Material provided:
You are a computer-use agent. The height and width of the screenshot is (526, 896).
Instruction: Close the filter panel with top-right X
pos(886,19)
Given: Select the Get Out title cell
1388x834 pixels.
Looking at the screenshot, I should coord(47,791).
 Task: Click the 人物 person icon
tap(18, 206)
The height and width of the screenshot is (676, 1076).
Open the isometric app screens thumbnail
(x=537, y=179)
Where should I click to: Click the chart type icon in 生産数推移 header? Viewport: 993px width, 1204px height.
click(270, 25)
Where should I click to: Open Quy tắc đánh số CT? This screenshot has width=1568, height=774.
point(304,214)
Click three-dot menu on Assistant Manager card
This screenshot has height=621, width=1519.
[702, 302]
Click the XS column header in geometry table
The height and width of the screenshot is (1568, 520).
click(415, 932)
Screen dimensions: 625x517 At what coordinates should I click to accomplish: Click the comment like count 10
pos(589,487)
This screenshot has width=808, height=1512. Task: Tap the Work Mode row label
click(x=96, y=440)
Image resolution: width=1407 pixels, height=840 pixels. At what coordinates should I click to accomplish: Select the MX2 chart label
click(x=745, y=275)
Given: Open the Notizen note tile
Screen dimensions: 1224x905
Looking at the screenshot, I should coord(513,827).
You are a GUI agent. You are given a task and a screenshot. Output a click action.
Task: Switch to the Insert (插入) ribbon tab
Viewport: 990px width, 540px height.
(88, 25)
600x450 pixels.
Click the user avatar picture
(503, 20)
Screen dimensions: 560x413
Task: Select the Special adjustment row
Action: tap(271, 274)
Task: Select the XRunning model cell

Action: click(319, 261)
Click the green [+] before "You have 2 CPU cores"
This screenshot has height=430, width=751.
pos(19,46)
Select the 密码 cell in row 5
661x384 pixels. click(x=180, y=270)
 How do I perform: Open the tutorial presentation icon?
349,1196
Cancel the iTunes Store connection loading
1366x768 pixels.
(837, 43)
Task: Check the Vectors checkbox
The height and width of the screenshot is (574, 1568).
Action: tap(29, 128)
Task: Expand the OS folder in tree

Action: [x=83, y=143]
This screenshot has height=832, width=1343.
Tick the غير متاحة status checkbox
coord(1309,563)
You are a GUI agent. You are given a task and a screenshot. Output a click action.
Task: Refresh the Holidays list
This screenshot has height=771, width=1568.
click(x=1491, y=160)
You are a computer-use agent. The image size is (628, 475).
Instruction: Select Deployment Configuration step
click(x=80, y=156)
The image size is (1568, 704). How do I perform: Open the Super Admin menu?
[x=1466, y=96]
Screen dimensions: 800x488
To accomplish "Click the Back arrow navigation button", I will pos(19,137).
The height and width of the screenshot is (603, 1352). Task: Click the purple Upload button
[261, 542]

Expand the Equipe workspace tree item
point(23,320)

The problem: In the entries above, find the line holding "Viewport: 990px width, 540px height." and the line holding "Task: Check the Vectors checkbox", then retype exactly those two lines and every line between them, and nothing else.

Reply:
Viewport: 990px width, 540px height.
(88, 25)
600x450 pixels.
Click the user avatar picture
(503, 20)
Screen dimensions: 560x413
Task: Select the Special adjustment row
Action: tap(271, 274)
Task: Select the XRunning model cell

Action: click(319, 261)
Click the green [+] before "You have 2 CPU cores"
This screenshot has height=430, width=751.
pos(19,46)
Select the 密码 cell in row 5
661x384 pixels. click(x=180, y=270)
 How do I perform: Open the tutorial presentation icon?
349,1196
Cancel the iTunes Store connection loading
1366x768 pixels.
(837, 43)
Task: Check the Vectors checkbox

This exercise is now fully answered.